Using laplace_mhmc for better ESS#

blackjax.laplace_mhmc uses a multinomial trajectory proposal instead of the standard endpoint + Metropolis–Hastings accept/reject step. This typically gives higher ESS per leapfrog gradient evaluation at the cost of always accepting (no rejection):

sampler_mhmc = blackjax.laplace_mhmc(
    log_joint,
    theta_init=theta_init,
    step_size=0.3,
    inverse_mass_matrix=jnp.ones(1),
    num_integration_steps=10,
    maxiter=100,
)

rng_key, run_key = jax.random.split(rng_key)
_, (states_mhmc, _) = run_inference_algorithm(
    run_key,
    sampler_mhmc,
    num_steps=1_000,
    initial_position=phi_init,
    transform=lambda state, info: (state, info),
)

ess_hmc  = blackjax.ess(phi_samples[None])
ess_mhmc = blackjax.ess(states_mhmc.position[None])
print(f"ESS laplace_hmc:  {ess_hmc:.1f}")
print(f"ESS laplace_mhmc: {ess_mhmc:.1f}")
ESS laplace_hmc:  849.1
ESS laplace_mhmc: 952.6

Practical notes#

Choosing maxiter The L-BFGS solver runs maxiter iterations at every leapfrog step. The warm-starting from theta_star means only a few iterations are typically needed once the chain is mixing. Start with maxiter=30 (the default) and increase if you see NaN log-densities or divergences.

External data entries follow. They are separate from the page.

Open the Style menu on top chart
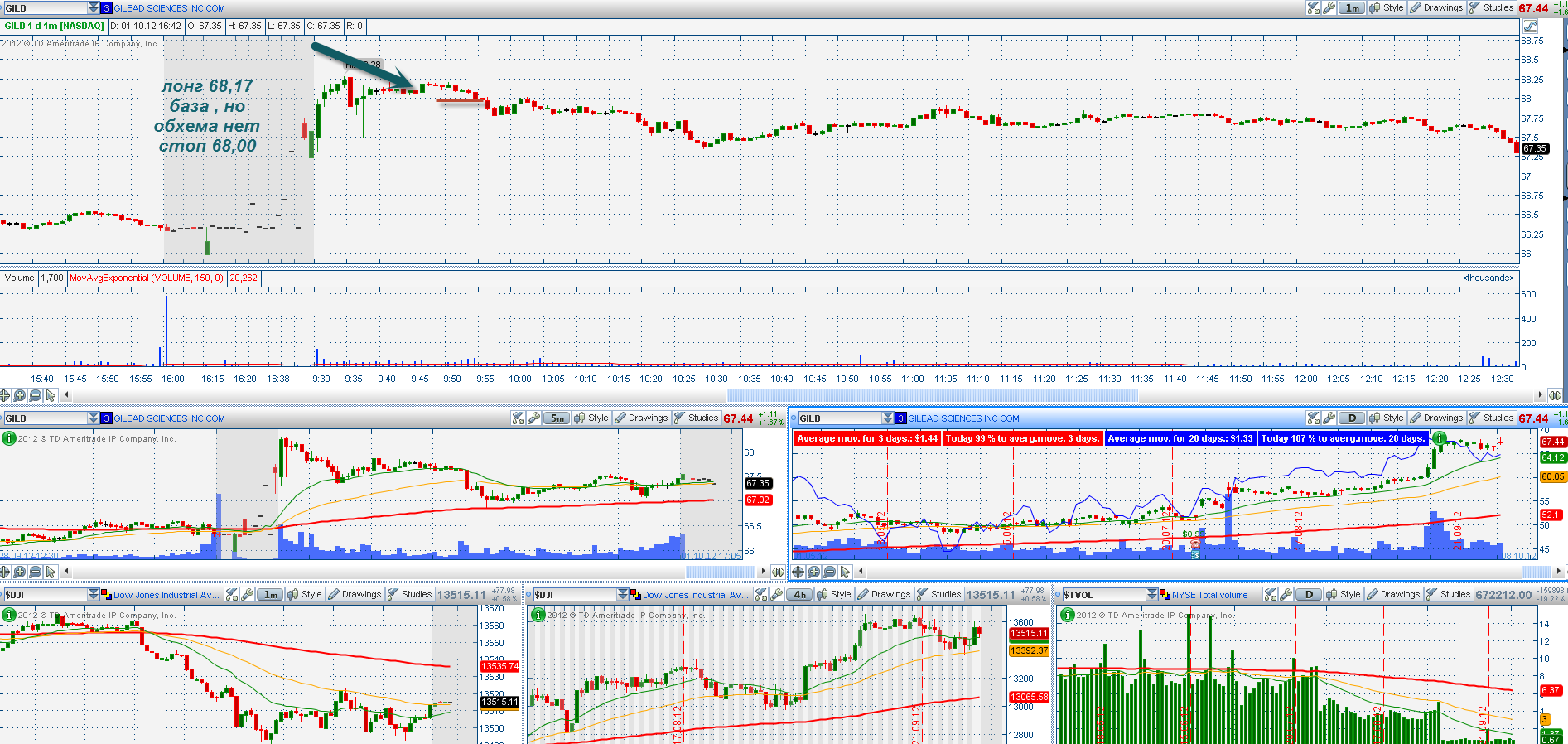[1387, 7]
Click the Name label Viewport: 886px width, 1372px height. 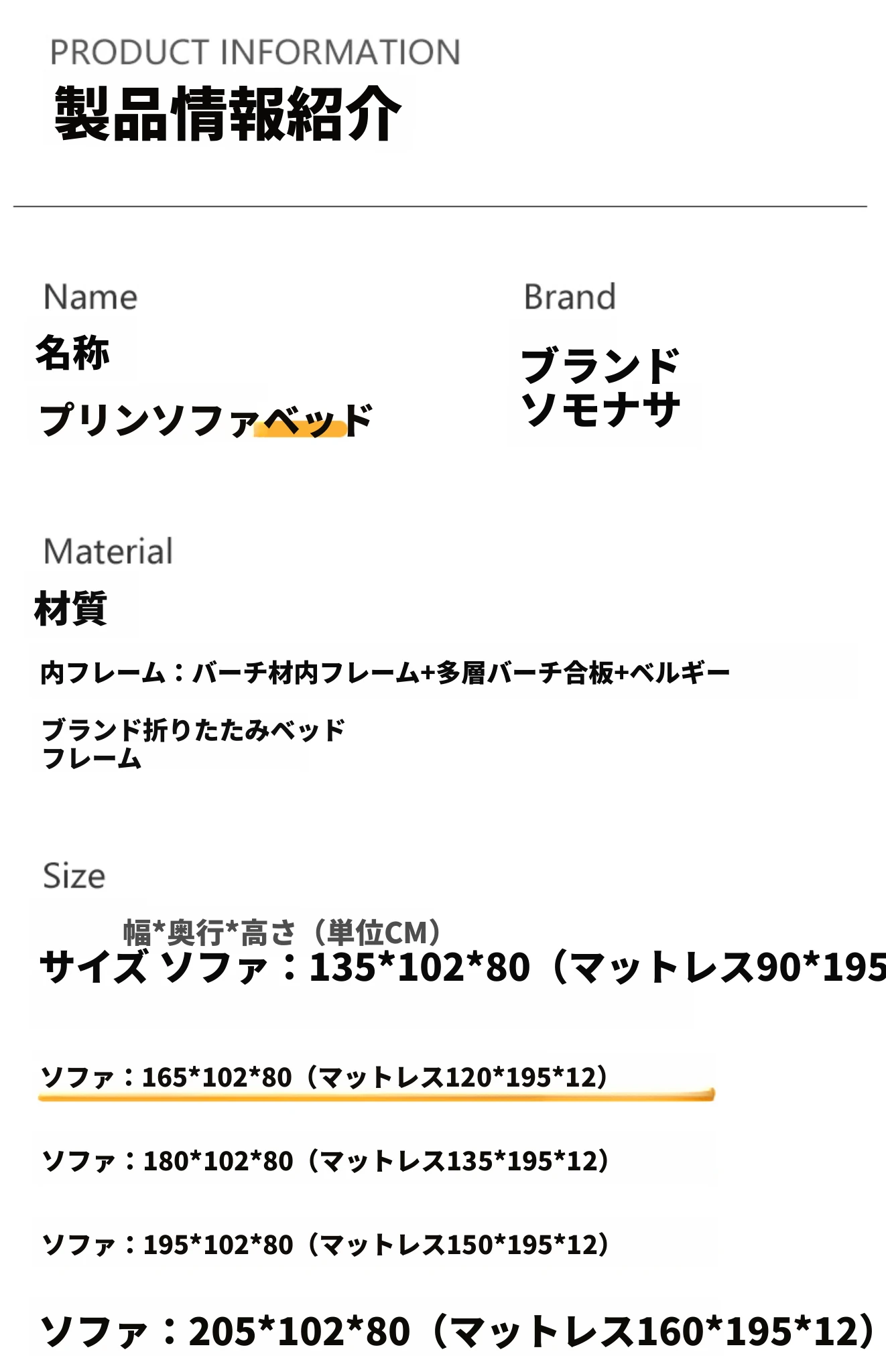pos(90,297)
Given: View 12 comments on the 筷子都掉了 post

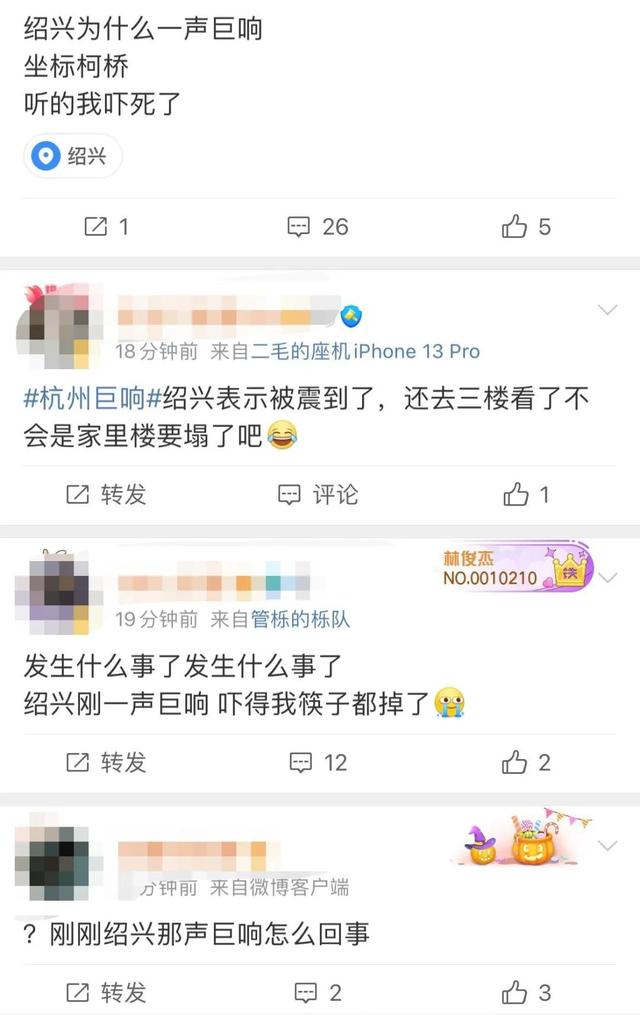Looking at the screenshot, I should point(318,763).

Checking the approximation quality The Laplace approximation is accurate when p(theta | phi, y) is well-concentrated and unimodal. Red flags: high divergence counts, bimodal theta_star distributions, or rhat > 1.01 on phi samples despite seemingly good acceptance rates.

Dimension constraints The Hessian computation is O(dim(theta)²) memory and O(dim(theta)³) per step. Practical upper bound is dim(theta) ~ 500–1000 on a single device. For larger latent spaces, consider sparse or structured approximations, or switching to joint sampling with blackjax.nuts + better geometry.

Dynamic variant blackjax.laplace_dhmc and blackjax.laplace_dmhmc use dynamic trajectory length (NUTS-style), removing the need to hand-tune num_integration_steps. The interface is identical; just swap the sampler name.